#### OPDRACHT 1:
Schrijf uit de getoonde tekst hieronder letterlijk het stuk over dat begint bij de woorden "Wat betreft pensioenpremie" en stopt na de woorden "en € 1.570,90 netto.".
#### OPDRACHT 2:
Beantwoord de volgende vragen aan de hand van de getoonde tekst hieronder.
(a) Via welke tussenpersoon zouden de pensioenvoorzieningen volgens de arbeidsovereenkomst worden gerealiseerd?
(b) Welk bedrag heeft [gedaagde] aan Zwitserleven afgedragen?
(c) Hoeveel moet [eiser] volgens [gedaagde] nog aan studiekosten terugbetalen?

#### GETOONDE TEKST:

════

In de niet door partijen ondertekende schriftelijke arbeidsovereenkomst is wat betreft pensioenvoorzieningen slechts opgenomen de bepaling :

“Pensioenvoorzieningen worden gerealiseerd volgens afspraak vanaf ingang dienstverband via ons tussenpersoon Combined Zoeterwoude waarvan de door werkgeefster ontvangen gegevens ook de werknemer informatie ontvangt.”

[eiser] heeft nooit nadere informatie ontvangen gedurende de arbeidsovereenkomst over wat er met het per maand ingehouden bedrag ad € 250,00 is gebeurd. Daarom stelt hij zich primair op het standpunt dat hij totaal € 6.750,00 bruto onverschuldigd aan [gedaagde] heeft betaald, subsidiair dat [gedaagde] een bedrag van

€ 3.602,00 bruto onterecht heeft ingehouden en meer subsidiair dat [gedaagde] aan [eiser] in elk geval een bedrag van € 3.602,00 onverschuldigd aan [gedaagde] heeft betaald en [gedaagde] dit bedrag terug dient te betalen aan [eiser] .

4 Het verweer in conventie en de eis in reconventie

4.1.

Volgens [gedaagde] is zij niets meer aan [eiser] verschuldigd maar is [eiser] aan [gedaagde] , na een herberekening bij de laatste akte van [gedaagde] op 19 juni 2019, nog

€ 2.393,98 netto verschuldigd.

[gedaagde] komt daartoe vanwege de volgende berekening (productie 11 bij haar laatste akte).

[gedaagde] is aan [eiser] nog € 2.144,84 bruto schuldig aan vakantietoeslag en [gedaagde] brengt daarop de volgens haar door [eiser] te veel opgenomen verlofuren ad

€ 1.581,48 bruto in mindering. Dan blijft over € 563,36 bruto dat [gedaagde] nog verschuldigd is aan [eiser] .

Wat betreft pensioenpremie heeft [gedaagde] € 6.500,00 bruto op het salaris van [eiser] ingehouden en aan Zwitserleven € 3.967,55 bruto afgedragen. Dan blijft over een bedrag van € 2.532,45 bruto dat [gedaagde] nog aan [eiser] verschuldigd is.

Totaal komt dit volgens [gedaagde] neer op € 3.095,36 bruto en € 1.570,90 netto.

Volgens [gedaagde] dient [eiser] op grond van het tussen partijen geldende studiekostenbeding evenwel nog € 3.964,88 netto aan studiekosten terug te betalen (75% van € 2.422,50 en 100% van € 2.148,00) en daarom is [eiser] aan [gedaagde] per saldo nog € 2.393,98 netto verschuldigd.

════

#### UITGELEZEN GEGEVENS:
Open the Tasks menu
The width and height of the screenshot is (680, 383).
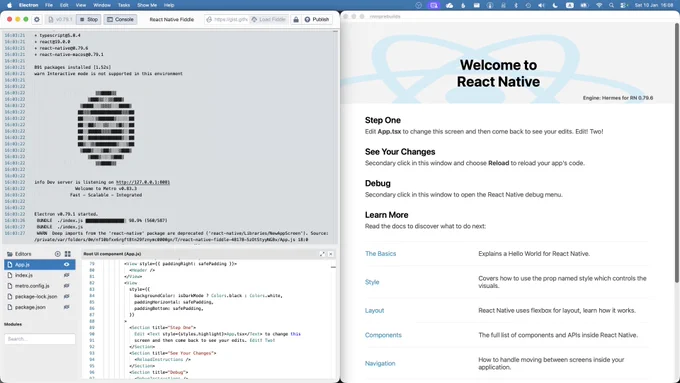point(124,5)
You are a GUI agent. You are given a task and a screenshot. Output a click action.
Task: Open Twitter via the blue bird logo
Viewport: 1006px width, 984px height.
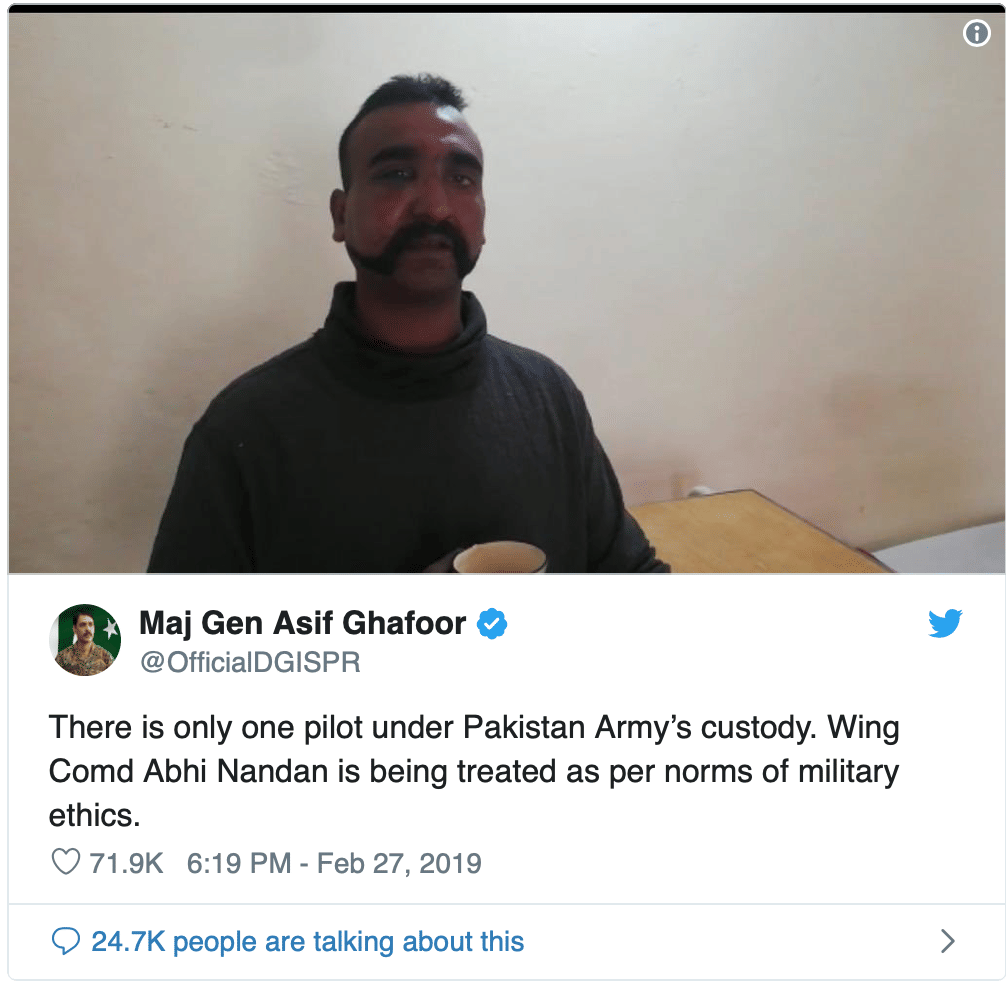pyautogui.click(x=945, y=623)
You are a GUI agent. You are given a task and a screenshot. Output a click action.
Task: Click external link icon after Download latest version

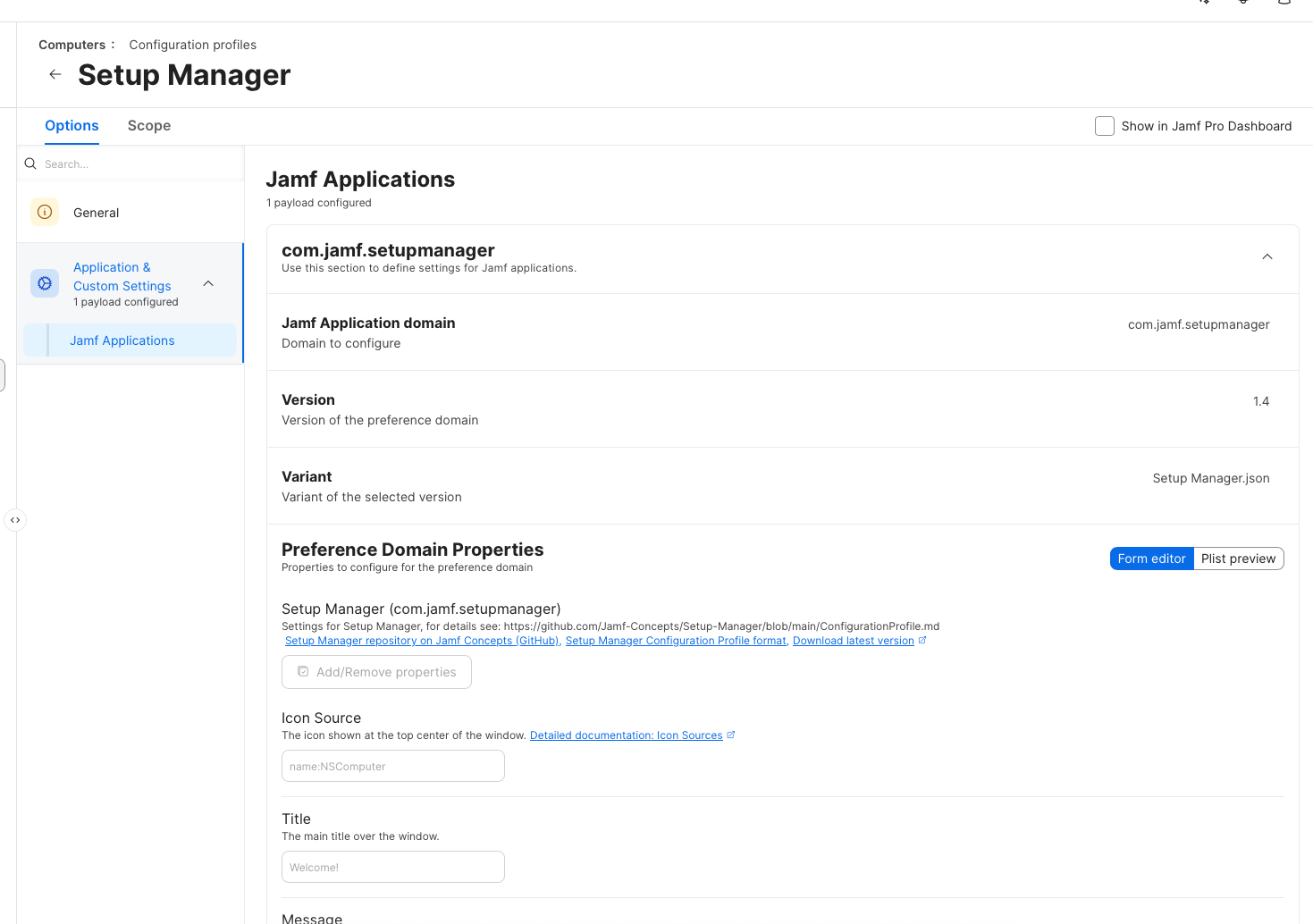point(922,640)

════

#### ANTWOORD 1:
Wat betreft pensioenpremie heeft [gedaagde] € 6.500,00 bruto op het salaris van [eiser] ingehouden en aan Zwitserleven € 3.967,55 bruto afgedragen. Dan blijft over een bedrag van € 2.532,45 bruto dat [gedaagde] nog aan [eiser] verschuldigd is.

Totaal komt dit volgens [gedaagde] neer op € 3.095,36 bruto en € 1.570,90 netto.

#### ANTWOORD 2:
(a) Via Combined Zoeterwoude.
(b) € 3.967,55 bruto.
(c) € 3.964,88 netto.